Broadcast July 5, 2001
In previous slowdowns, unemployment has reached 7, 8, 9 percent. But we're nowhere near those levels, and we're not likely to be even if this slowdown slides into a full-fledged recession. So what's going on? Here's a hint. In the old days--that is, before 1990--most Americans held steady jobs with steady pay. As long as you had a job, you could be reasonably certain about how much you'd earn next month or even next year. Unless, of course, a recession came along and you got laid off. So it was all or nothing--a steady job or unemployment.
That's no longer the case. These days even if you're classified as a full-time employee, your take-home pay is more likely to vary from month to month and year to year. A growing percent of the paychecks of America rise or fall depending on demand for what's being sold. More employees than ever are paid by commission, a direct percentage of what they sell. Or their pay is based on billable hours. One guy was bragging to me recently about his billability. Or what are called performance bonuses or profit sharing or stock options.
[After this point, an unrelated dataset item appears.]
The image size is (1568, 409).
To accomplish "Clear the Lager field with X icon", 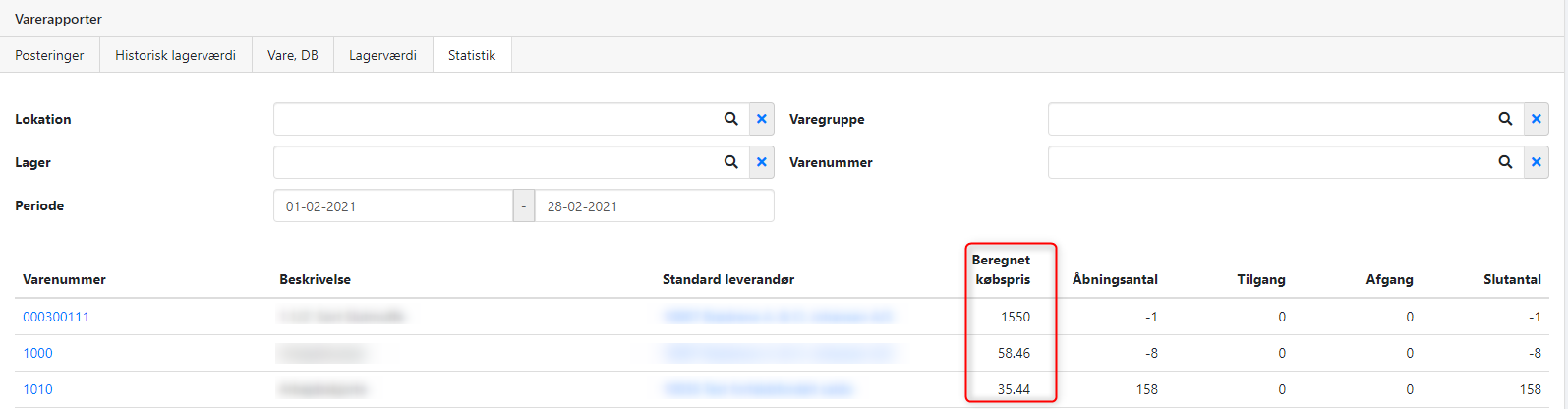I will (x=762, y=162).
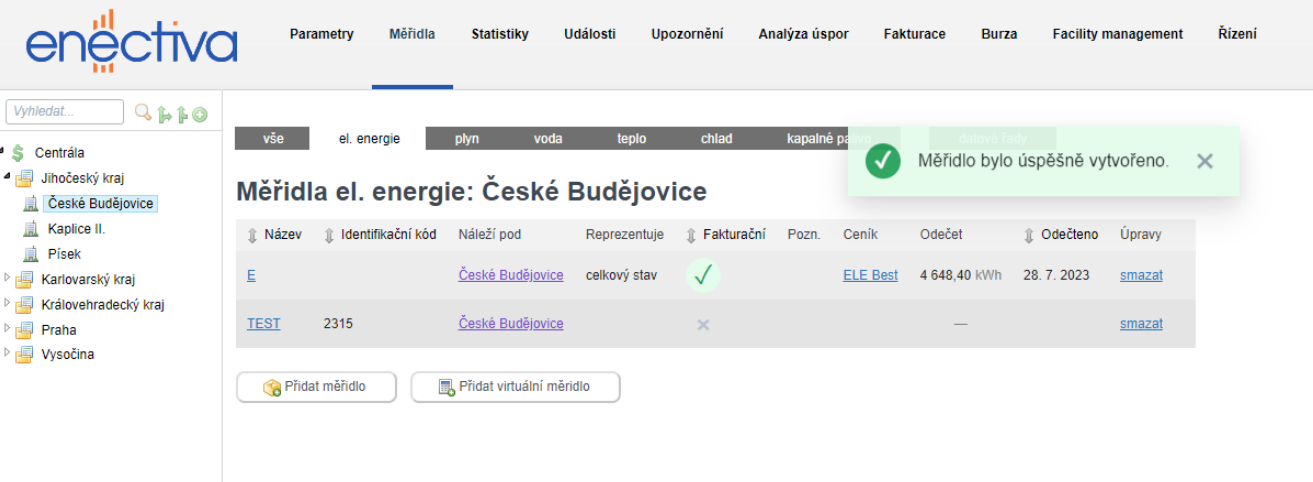Click the Centrála dollar icon in the tree
The height and width of the screenshot is (482, 1313).
coord(18,153)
Or, if you're an hourly worker, more of your paycheck is based on the number of overtime hours you put in.
Today's companies need to be nimble in order to survive, and they can adjust far quicker to changes in demand if they don't have to bear the high fixed costs of steady payrolls. Yet they'd rather not fire employees when things slow down, because the cost of rehiring and retraining them when times get better is too high. So the answer is to give employees wages that rise or fall depending on demand. This means that even though unemployment is still relatively low, the squeeze is occurring on take-home pay. As the economy slows, all those commissions, bonuses, billable hours, stock options and the rest are dropping, which means customers won't have the income they need to go on buying.
If this continues, we could find ourselves in something altogether new, a low-unemployment recession.